GIVEN INFORMATION →
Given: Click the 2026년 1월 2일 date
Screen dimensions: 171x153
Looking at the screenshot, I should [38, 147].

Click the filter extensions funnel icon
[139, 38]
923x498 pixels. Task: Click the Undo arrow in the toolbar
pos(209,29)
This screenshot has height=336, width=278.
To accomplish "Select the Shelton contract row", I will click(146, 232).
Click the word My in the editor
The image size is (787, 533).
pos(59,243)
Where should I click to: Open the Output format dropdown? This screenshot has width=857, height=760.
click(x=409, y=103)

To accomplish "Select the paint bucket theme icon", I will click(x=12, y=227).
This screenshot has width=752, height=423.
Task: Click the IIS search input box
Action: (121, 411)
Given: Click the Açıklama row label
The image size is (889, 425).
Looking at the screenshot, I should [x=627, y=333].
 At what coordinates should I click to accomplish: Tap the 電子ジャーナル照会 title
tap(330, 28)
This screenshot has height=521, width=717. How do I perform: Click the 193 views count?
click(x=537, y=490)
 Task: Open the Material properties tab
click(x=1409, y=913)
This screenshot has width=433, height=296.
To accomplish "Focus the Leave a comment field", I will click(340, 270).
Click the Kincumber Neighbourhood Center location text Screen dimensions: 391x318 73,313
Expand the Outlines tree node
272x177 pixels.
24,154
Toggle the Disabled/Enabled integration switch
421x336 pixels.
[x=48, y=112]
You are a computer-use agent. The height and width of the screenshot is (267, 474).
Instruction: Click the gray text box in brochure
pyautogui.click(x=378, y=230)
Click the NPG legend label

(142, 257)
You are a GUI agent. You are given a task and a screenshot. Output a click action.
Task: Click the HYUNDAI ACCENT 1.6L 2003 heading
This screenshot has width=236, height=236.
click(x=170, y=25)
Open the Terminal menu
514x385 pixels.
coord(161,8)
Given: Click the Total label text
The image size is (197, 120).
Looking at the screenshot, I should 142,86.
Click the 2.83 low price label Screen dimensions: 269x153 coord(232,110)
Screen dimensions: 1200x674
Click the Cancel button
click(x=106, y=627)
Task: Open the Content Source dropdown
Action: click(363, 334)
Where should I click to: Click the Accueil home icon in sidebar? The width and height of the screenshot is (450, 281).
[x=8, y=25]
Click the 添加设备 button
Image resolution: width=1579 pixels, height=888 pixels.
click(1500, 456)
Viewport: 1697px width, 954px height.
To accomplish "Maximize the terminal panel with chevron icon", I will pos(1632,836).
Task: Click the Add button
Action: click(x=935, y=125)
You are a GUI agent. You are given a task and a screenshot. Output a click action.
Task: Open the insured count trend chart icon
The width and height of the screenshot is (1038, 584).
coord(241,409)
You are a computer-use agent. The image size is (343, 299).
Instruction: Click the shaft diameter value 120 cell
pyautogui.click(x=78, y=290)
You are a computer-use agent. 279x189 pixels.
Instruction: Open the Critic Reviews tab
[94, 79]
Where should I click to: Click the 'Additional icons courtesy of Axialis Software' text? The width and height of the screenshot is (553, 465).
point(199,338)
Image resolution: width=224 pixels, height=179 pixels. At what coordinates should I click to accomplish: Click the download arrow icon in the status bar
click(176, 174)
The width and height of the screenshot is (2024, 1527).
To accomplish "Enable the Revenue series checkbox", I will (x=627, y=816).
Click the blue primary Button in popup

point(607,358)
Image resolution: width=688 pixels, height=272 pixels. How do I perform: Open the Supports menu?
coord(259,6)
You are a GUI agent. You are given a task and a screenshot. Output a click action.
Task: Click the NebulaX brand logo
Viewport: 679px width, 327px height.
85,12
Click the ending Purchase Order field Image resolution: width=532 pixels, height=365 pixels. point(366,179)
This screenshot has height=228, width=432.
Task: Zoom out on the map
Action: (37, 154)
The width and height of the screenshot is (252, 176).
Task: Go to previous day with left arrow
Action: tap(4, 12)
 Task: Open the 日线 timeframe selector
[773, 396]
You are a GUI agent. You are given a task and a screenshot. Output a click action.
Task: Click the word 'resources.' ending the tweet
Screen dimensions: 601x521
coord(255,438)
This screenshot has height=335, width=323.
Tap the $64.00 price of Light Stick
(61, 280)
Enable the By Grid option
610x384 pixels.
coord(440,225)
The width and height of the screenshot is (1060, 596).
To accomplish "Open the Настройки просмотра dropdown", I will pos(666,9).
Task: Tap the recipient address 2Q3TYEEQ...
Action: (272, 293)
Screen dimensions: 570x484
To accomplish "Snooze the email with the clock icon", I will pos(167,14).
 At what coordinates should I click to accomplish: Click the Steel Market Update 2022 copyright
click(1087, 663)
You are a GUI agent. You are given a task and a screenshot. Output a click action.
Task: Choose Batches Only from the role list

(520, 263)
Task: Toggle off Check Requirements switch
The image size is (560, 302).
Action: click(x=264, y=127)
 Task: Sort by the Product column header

TASK STATEMENT → Rewrite the records from the line with "Task: Toggle off Check Requirements switch" through the end of the records, replacing "Product" with "Item" and leaving everything else unchanged.

WRITTEN ANSWER →
Task: Toggle off Check Requirements switch
The image size is (560, 302).
Action: click(x=264, y=127)
 Task: Sort by the Item column header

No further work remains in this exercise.